Intention Economy: When Customers Take Charge

Another interesting view is from Phil Wendley’s post, titled “Facebook Dominiation Isn’t Inevitable – It’s Not Even Likely“.  Phil explores “centralized” vs “decentralized” systems approach and how eventually “decentralized” systems prevail when it comes to scale, with generous examples, including that of AOL. History has demonstrated several times that “decentralized” systems prevail in the end because “centralized” systems, as they scale, impose controls and limit choice & flexibility to end users/consumers. He notes, while technology is necessary to be able to scale to massive numbers but not a sufficient condition. The question that he asks is, what value (or the big idea) facebook offers to its users as it grows. And he argues that a growing centralized system cannot easily satisfy all its users the same way.

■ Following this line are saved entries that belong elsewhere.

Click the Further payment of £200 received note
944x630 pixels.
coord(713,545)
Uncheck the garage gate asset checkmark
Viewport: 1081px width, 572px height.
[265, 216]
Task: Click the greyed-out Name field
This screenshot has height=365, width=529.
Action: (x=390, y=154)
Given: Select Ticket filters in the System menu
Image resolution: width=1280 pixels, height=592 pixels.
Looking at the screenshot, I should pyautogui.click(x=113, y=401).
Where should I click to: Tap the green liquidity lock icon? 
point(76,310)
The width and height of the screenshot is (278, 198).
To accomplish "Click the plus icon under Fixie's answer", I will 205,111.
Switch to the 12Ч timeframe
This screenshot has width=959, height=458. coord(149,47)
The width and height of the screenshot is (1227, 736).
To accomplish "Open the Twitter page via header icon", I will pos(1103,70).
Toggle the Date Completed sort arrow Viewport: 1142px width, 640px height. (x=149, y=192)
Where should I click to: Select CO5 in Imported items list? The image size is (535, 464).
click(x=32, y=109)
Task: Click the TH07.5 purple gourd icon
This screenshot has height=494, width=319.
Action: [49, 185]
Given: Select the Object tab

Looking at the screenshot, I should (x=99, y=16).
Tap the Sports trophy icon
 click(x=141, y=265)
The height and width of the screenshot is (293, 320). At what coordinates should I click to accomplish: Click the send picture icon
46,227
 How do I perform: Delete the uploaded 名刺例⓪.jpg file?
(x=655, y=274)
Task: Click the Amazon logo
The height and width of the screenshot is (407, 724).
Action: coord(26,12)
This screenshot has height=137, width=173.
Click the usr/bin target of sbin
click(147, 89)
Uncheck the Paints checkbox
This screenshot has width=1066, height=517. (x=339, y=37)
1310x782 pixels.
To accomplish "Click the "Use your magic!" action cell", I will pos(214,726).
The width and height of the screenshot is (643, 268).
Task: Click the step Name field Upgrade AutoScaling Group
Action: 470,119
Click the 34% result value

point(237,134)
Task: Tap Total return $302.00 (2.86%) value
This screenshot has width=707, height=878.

From timing point of view, the facebook’s recent debacle in public IPO may have triggered many of these posts, but clearly there is more to be analyzed and understood here. A related point to research more about is the true Ad potential in the mobile world, inability for platforms like Facebook to better target ads in this small form-factor devices and even if they do in their respective apps, finally the potential choice of other free/ad-free apps that users will have with APIs.

On a positive note for facebook, listen to this podcast titled “How Are Brands Using Facebook Right Now?“. The Facebook scaling related numbers that Michael Lazerow presents are mind boggling. No company ever has probably dealt with such a mind-numbing growth rate. No doubt, It would be every software engineer’s dream to be part of building such a system.